Consumer Price Index (CPI) is a commonly used metric for measuring inflation. Simply put, the CPI measures the price of goods and how they are trending by measuring change in the prices paid by consumers for goods and services over time.
How Does the Consumer Price Index Affect Commercial Real Estate?
In commercial real estate, the Consumer Price Index (CPI) refers to the lease amount paid by urban consumers for housing services and how that pricing corresponds to regional or national inflation. CPI enables property owners to fairly increase or decrease initial base rent required to be paid by a tenant over a period of time, depending on the changes in the regional or national inflation (or deflation) rate.
How Is the CPI Used?
The Consumer Price Index is used for several purposes. Some of them include:
The CPI is a widely used measure of inflation, and it can be employed to assess the effectiveness of government economic policies. It serves as a basis for individuals, governments and corporate bodies for making sound economic decisions and how price change influences sensitive assets, bonds and commodities.
A Metric for Adjusting Dollar Values
The CPI allows appropriate changes and adjustments to be made for different types of payments. For instance, the CPI gives insights into changes in tax structure, government assistance programs and pensions. It also impacts wages and salaries and how they influence cost of living.
Deflator of Other Economic Series
The CPI is a metric that gives insight into how to make adjustments for other economic series such as hourly, and weekly earnings and retail sales.
Example of CPI in Real Estate
The CPI gives insight into how to fairly increase or decrease the amount of rent required to be paid by a tenant over a period of time, depending on the current inflation rate. For instance:
The formula for CPI = (Ct/CO) * 100.
Ct = cost of market basket in current period
CO= cost of market basket in base period
To be able to account for the adjustment, you have to determine the index adjustment multiplier, which is:
(Current index – Base index) / Base index
Hence, if the index value for a lease in 2020 was 215.00 and in 2019 was 196.67. Then the index adjustment multiplier would be:
(215 – 196.67)/ 196.67 = 0.09. In percentage, this equals 9%.
If the initial base rent in 2019 was $20,000, then the value becomes $20,000 * 0.09 = $1,800.
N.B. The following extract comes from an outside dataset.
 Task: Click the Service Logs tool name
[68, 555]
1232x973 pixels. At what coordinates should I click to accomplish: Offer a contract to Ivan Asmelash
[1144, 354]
The $1,800 represents the increase caused by the change in CPI, so, effective from 2020, the annual base rent would be $21,800 and would be up for re-calculation in 2021..
Is CPI Important?
CPI is important for investors for many reasons. First, inflation rate can have an impact across the financial market in any given economy. It affects the stock market, value of bonds and commercial property values. For businesses operating in a rising inflation rate environment, cost of operations become more expensive, profits may decline and stock prices may even fall.
What Is the Consumer Price Index (CPI)?
The Consumer Price Index (CPI) is a metric that measures the weighted average price of a basket of consumer goods and services. A market basket of consumer goods and services refers to sets of items that people buy on usual basis such as food and beverages, housing, medical care, transportation, recreation, clothing, education and communication services.